First, new operational assets and technology must be designed, built, and integrated into the systems without compromising the safety and reliability of existing assets, while also ensuring the new assets can meet the current high standards. While many legacy assets are designed and built to established engineering specifications, we are seeing blind spots and other gaps as modern grid transformation occurs and is scaled that need to be closed to ensure this modernization occurs without impacting safety or reliability and without damaging the legacy assets that remain in service. This is a high priority focus for the major regulators of our grids: the North American Electric Reliability Corporation (NERC), Department of Energy (DOE), Federal Energy Regulatory Commission (FERC), and state regulators. These risks should be at the center of any discussion regarding grid modernization.

The rapidly increasing cyber, physical, and supply-chain security threats to the electric grid are especially important and bring into sharp focus the critical nature of security capabilities for all power and utility assets along with other critical infrastructure. The electric industry’s bulk power subsector has been subject to cybersecurity regulation since 2010, and we have begun to see an increasing level of cybersecurity maturity across the utility sector. The DOE has pushed a significant amount of funding into cybersecurity guidance and resources to support the renewable sector. The DOE Office of Cybersecurity, Energy Security, and Emergency Response and Solar Energy Technologies Office have made significant investments in this area over the last year, including funding several new initiatives through the National Laboratories.

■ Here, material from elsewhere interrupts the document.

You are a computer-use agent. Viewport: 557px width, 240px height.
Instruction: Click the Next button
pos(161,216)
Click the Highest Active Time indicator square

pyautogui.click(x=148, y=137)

Finally, it has become apparent that current rate recovery models are not necessarily designed for the grid of the future. Regulators must ensure that, as we restructure to micro-grids and distributed generation, the costs for legacy assets or other mechanisms used to ensure safe and reliable service are updated and rate structures are effectively designed to account for a model where much of the primary source of power is occurring in a direct-to-customer framework.

Two sure ways to support each of these goals are to work toward better integration of the renewable sector into the existing stakeholder models and to provide better education surrounding electric service fundamental principles (safe, secure, reliable, cost-effective) of this critical “grid of the future” sub-sector to allow for more complete, long-term solutions. This industry has always been built and driven by the most collaborative of people who take immense pride in “keeping the lights on” for everyone, and there is no reason that should change now.